4. The Committee welcomes the establishment of the National Observatory for Human Rights, and the Mediateur de la République (Ombudsman of the Republic), with competence to receive complaints from individuals about human rights violations.

5. The Committee commends the establishment of the National Committee for the Preservation and the Promotion of Women, and the increased participation of women in public life.

D. Principal subjects of concern and recommendations

6. The Committee is appalled at the widespread massacre of men, women and children in a great number of villages and towns.

The Committee is also seriously concerned that women have been the victims of not only killings but also of abduction and rape and severe violence.

The Committee is also concerned at the lack of timely or preventive measures of protection to the victims from police or military officials in the vicinity and at the persistent allegations of collusion of members of the security forces in terrorist attacks.

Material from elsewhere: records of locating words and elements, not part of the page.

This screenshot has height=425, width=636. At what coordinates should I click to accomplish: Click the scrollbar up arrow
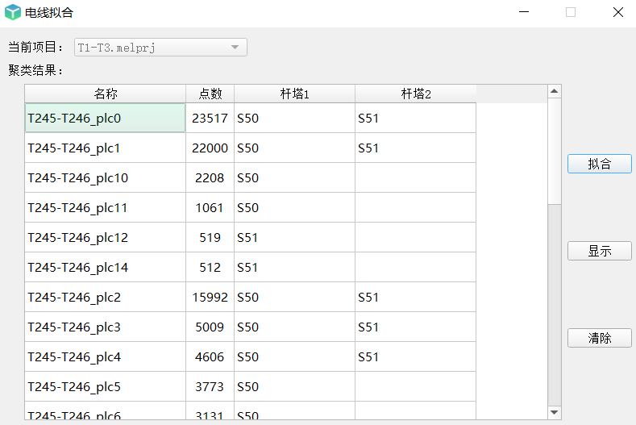pyautogui.click(x=554, y=91)
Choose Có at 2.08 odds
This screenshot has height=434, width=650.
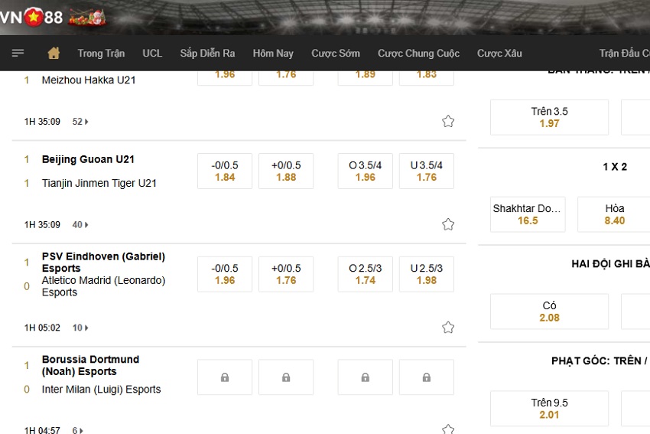click(x=549, y=312)
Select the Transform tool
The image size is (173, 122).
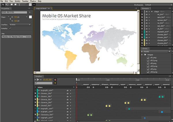point(7,5)
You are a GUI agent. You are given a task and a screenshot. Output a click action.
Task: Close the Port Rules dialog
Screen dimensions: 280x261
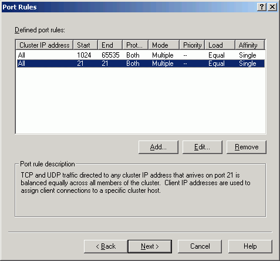tap(272, 7)
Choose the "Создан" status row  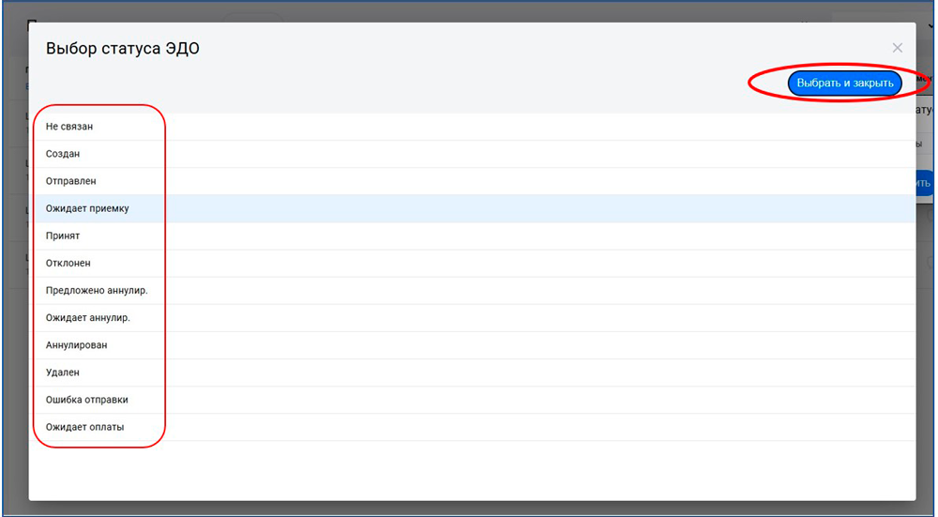click(64, 154)
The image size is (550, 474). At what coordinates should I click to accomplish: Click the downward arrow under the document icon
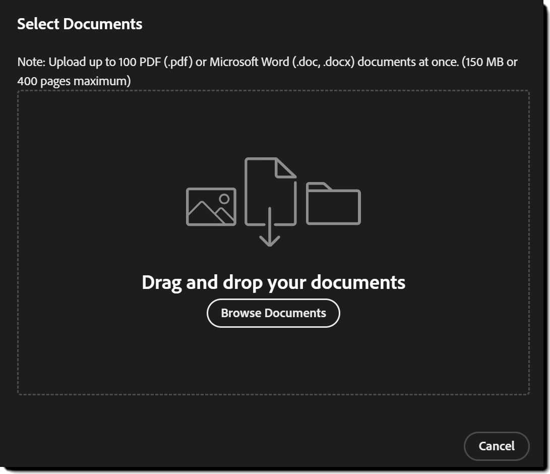point(271,234)
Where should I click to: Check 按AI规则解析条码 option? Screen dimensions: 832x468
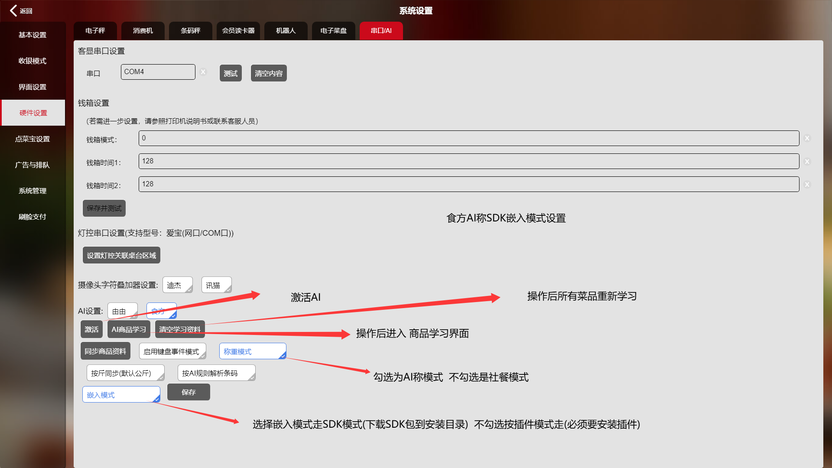point(216,373)
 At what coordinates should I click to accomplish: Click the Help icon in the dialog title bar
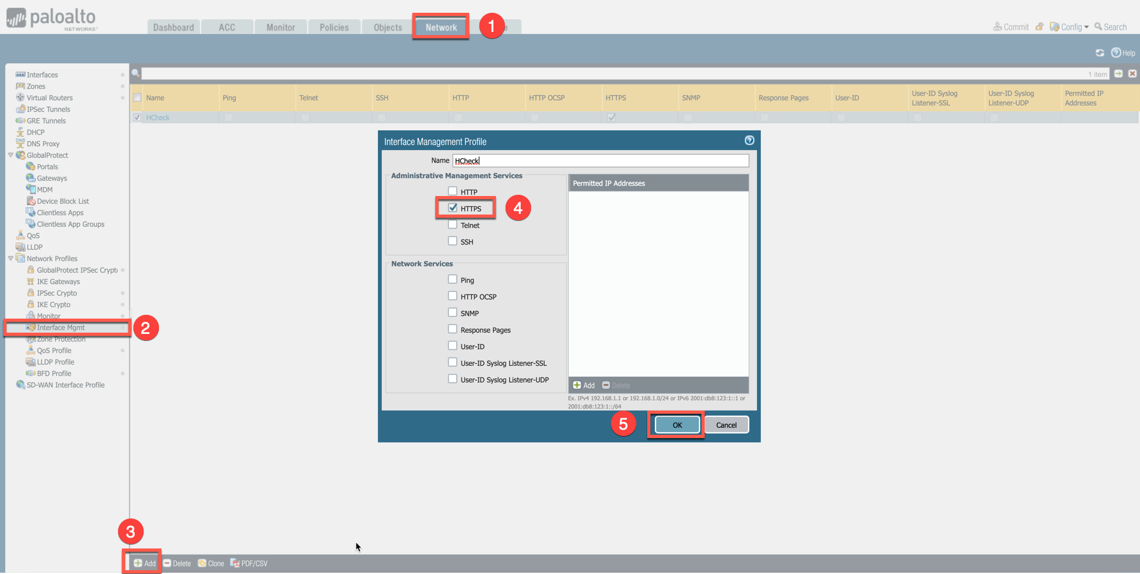tap(749, 140)
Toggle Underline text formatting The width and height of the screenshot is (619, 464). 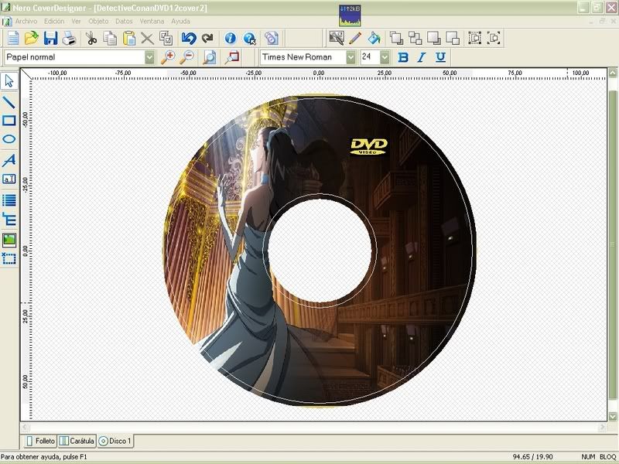click(x=440, y=57)
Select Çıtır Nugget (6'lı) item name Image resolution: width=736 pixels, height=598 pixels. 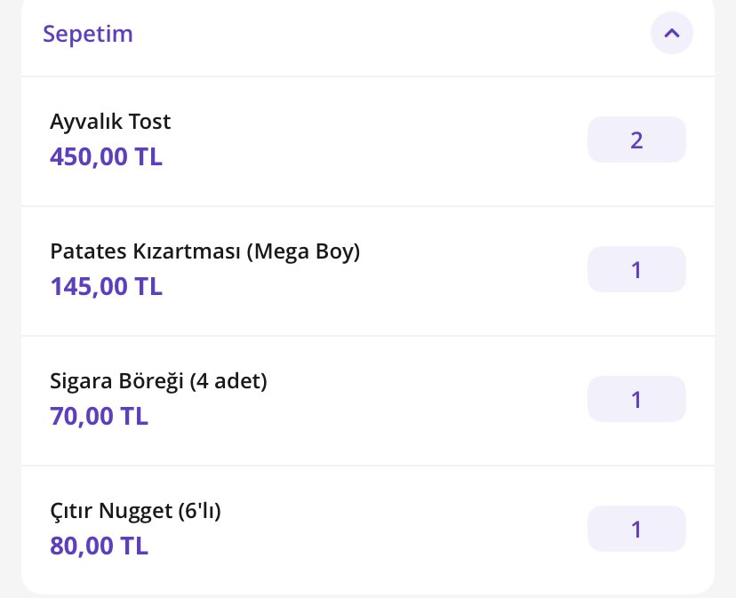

The Committee urges the State party to adopt effective measures:
a) to prevent those attacks and, if they nevertheless occur, to come promptly to the defence of the population;
b) to ensure that proper investigations are conducted by an independent body to determine who the offenders are and to bring them to justice; and
c) in all cases of massacres to conduct an independent enquiry into the conduct of the security
forces, from the lowest to the highest levels, and where appropriate, to subject them to penal and
disciplinary sanctions.

7. The Committee is further concerned at the less than satisfactory responses from the Delegation, with regard to innumerable reports of arbitrary or extrajudicial executions of individuals, some while in custody, others under suspicion of being associated in one way or another with terrorists groups.

The State party should urgently ensure that
a) independent mechanisms be set up to investigate all violations of the right to life and security of the person;
b) the offenders be brought to justice;
c) access be given as soon as possible to the ICRC and other independent observers.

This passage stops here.